EXERCISE
Reproduce all of the data below line for line, changing nothing.

Data for locating described items
-------

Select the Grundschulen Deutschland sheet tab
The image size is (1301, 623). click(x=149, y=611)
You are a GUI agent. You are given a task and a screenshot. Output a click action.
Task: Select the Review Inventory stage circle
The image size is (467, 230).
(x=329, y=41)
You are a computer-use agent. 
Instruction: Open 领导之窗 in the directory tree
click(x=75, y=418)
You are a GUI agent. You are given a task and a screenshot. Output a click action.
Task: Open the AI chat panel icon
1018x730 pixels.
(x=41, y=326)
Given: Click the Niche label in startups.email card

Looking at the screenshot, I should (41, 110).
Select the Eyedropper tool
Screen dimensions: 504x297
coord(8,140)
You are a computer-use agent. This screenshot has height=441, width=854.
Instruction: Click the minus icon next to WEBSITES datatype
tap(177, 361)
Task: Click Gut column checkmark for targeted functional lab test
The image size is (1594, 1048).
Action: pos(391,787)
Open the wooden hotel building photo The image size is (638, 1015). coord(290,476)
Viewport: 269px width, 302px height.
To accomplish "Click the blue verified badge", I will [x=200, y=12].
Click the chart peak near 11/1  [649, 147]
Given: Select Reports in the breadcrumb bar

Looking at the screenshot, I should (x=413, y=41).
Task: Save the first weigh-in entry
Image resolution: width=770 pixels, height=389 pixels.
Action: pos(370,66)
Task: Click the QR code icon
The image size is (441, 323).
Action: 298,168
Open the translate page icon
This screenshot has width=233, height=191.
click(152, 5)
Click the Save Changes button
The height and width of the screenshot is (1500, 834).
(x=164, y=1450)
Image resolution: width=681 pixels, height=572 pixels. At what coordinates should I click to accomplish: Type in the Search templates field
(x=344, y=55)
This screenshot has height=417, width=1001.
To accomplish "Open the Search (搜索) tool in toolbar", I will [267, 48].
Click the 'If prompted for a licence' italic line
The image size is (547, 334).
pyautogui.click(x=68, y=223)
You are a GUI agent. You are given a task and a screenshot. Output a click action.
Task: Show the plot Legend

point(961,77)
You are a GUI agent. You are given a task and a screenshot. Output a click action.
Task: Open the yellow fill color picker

-------

OUTPUT FOR THIS TASK
Select the Grundschulen Deutschland sheet tab
The image size is (1301, 623). click(x=149, y=611)
You are a GUI agent. You are given a task and a screenshot. Output a click action.
Task: Select the Review Inventory stage circle
The image size is (467, 230).
(x=329, y=41)
You are a computer-use agent. 
Instruction: Open 领导之窗 in the directory tree
click(x=75, y=418)
You are a GUI agent. You are given a task and a screenshot. Output a click action.
Task: Open the AI chat panel icon
1018x730 pixels.
(x=41, y=326)
Given: Click the Niche label in startups.email card

Looking at the screenshot, I should (41, 110).
Select the Eyedropper tool
Screen dimensions: 504x297
coord(8,140)
You are a computer-use agent. This screenshot has height=441, width=854.
Instruction: Click the minus icon next to WEBSITES datatype
tap(177, 361)
Task: Click Gut column checkmark for targeted functional lab test
The image size is (1594, 1048).
Action: pos(391,787)
Open the wooden hotel building photo The image size is (638, 1015). coord(290,476)
Viewport: 269px width, 302px height.
To accomplish "Click the blue verified badge", I will [x=200, y=12].
Click the chart peak near 11/1  [649, 147]
Given: Select Reports in the breadcrumb bar

Looking at the screenshot, I should (x=413, y=41).
Task: Save the first weigh-in entry
Image resolution: width=770 pixels, height=389 pixels.
Action: pos(370,66)
Task: Click the QR code icon
The image size is (441, 323).
Action: 298,168
Open the translate page icon
This screenshot has width=233, height=191.
click(152, 5)
Click the Save Changes button
The height and width of the screenshot is (1500, 834).
(x=164, y=1450)
Image resolution: width=681 pixels, height=572 pixels. At what coordinates should I click to accomplish: Type in the Search templates field
(x=344, y=55)
This screenshot has height=417, width=1001.
To accomplish "Open the Search (搜索) tool in toolbar", I will [267, 48].
Click the 'If prompted for a licence' italic line
The image size is (547, 334).
pyautogui.click(x=68, y=223)
You are a GUI agent. You are given a task and a screenshot. Output a click action.
Task: Show the plot Legend

point(961,77)
You are a GUI agent. You are given a task and a screenshot. Output a click action.
Task: Open the yellow fill color picker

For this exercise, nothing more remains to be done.